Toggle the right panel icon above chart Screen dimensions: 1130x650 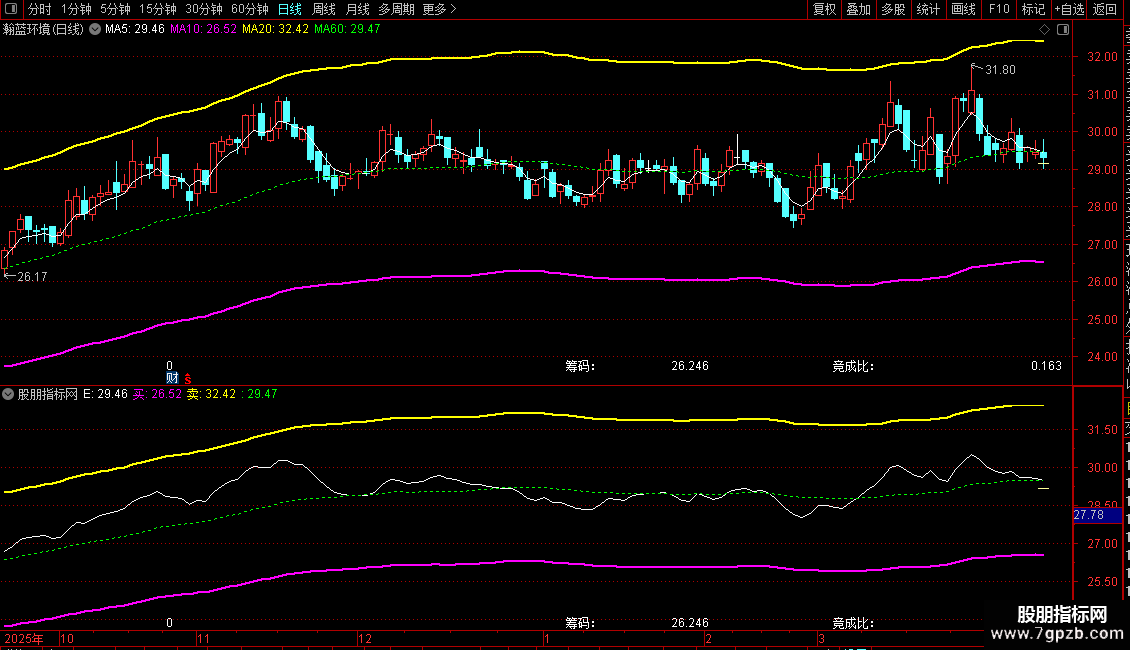coord(1063,30)
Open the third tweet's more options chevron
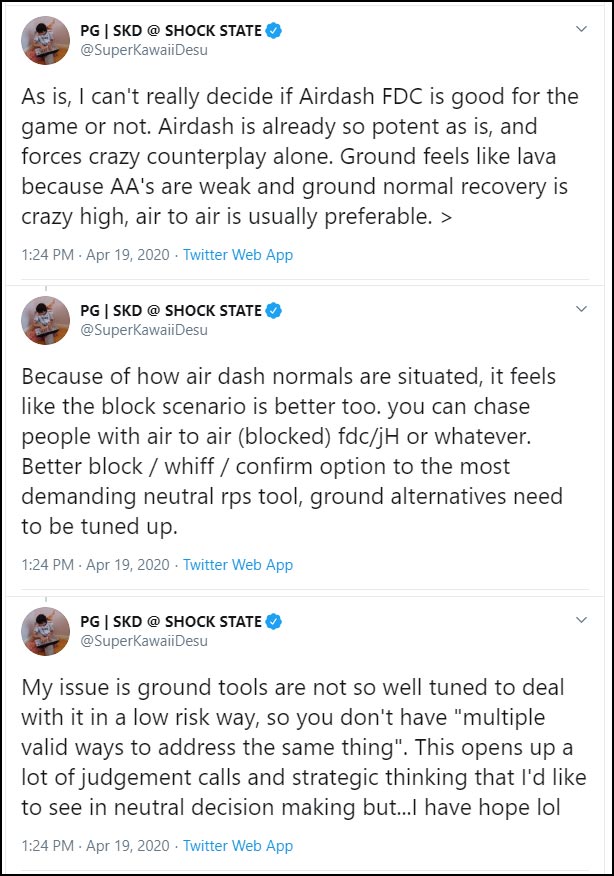 582,621
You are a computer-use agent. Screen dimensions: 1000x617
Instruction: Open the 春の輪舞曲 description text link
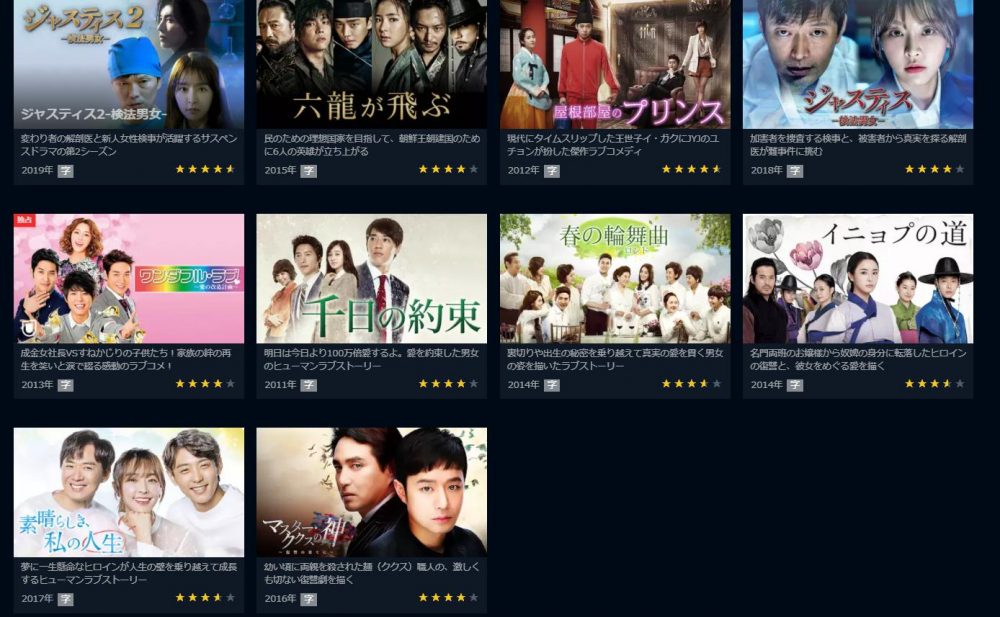[x=615, y=359]
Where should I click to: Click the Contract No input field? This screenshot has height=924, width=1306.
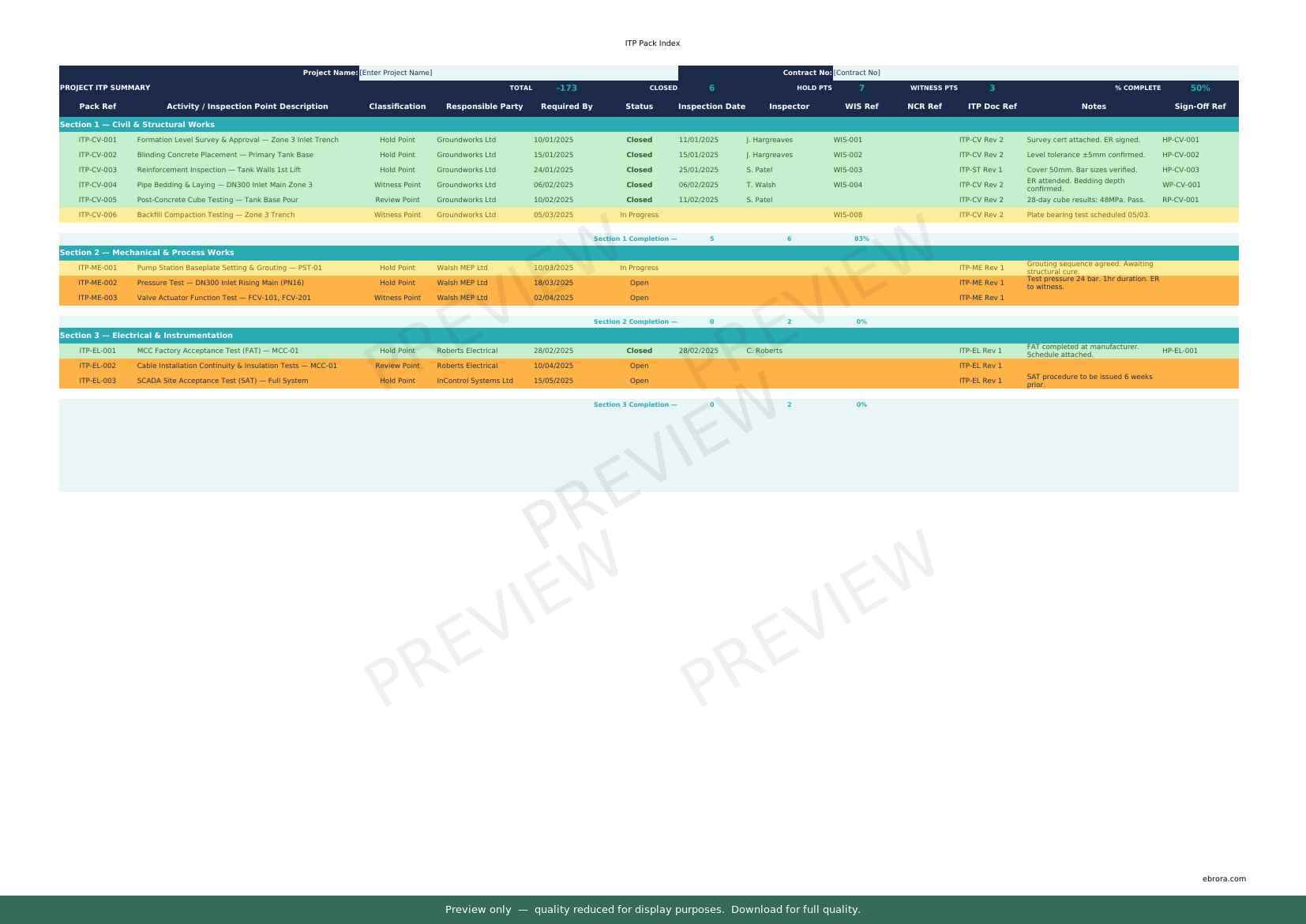(x=1034, y=73)
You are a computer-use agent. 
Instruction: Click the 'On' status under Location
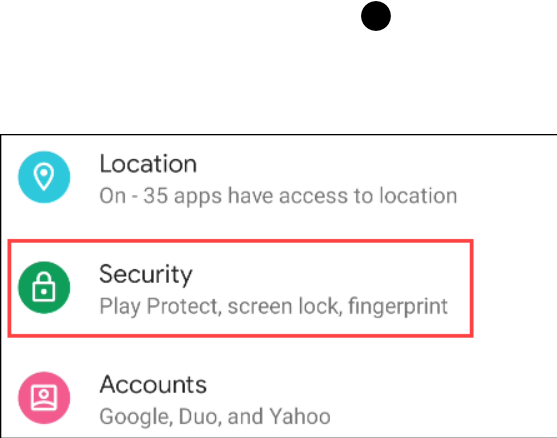pyautogui.click(x=113, y=196)
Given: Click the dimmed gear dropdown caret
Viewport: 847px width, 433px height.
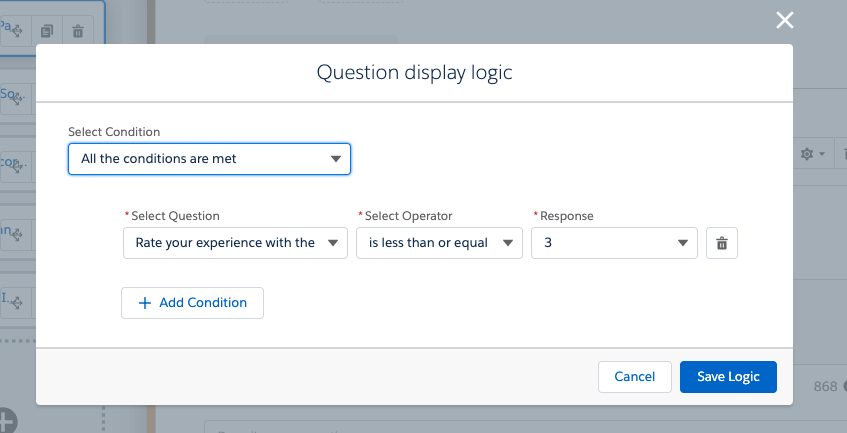Looking at the screenshot, I should tap(822, 155).
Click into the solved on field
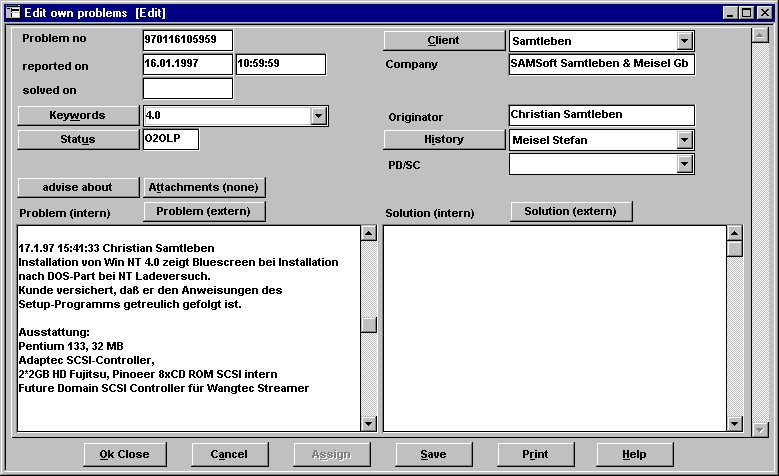Screen dimensions: 779x476 [x=187, y=89]
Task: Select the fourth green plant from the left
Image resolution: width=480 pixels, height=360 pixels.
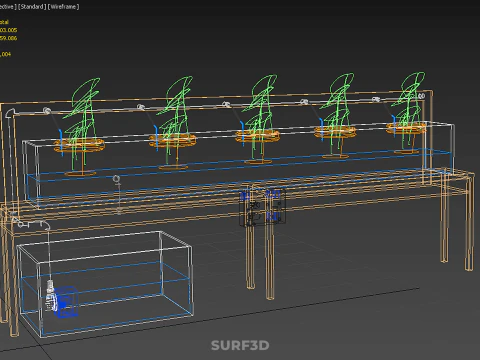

• To do: Your copy must begin at the line containing "You are a computer-use agent. Screen" and end at the last line of the material above. Reproduce each line exactly, but not the pictures.

• Solution:
You are a computer-use agent. Screen dimensions: 1000x617
Instruction: Open the 春の輪舞曲 description text link
[x=615, y=359]
Where should I click to: Click the Contract No input field? This screenshot has height=924, width=1306.
(x=1034, y=73)
You are a computer-use agent. 
Instruction: Click the 'On' status under Location
pyautogui.click(x=113, y=196)
Given: Click the dimmed gear dropdown caret
Viewport: 847px width, 433px height.
Looking at the screenshot, I should tap(822, 155).
Click into the solved on field
Screen dimensions: 779x476 [x=187, y=89]
Task: Select the fourth green plant from the left
Image resolution: width=480 pixels, height=360 pixels.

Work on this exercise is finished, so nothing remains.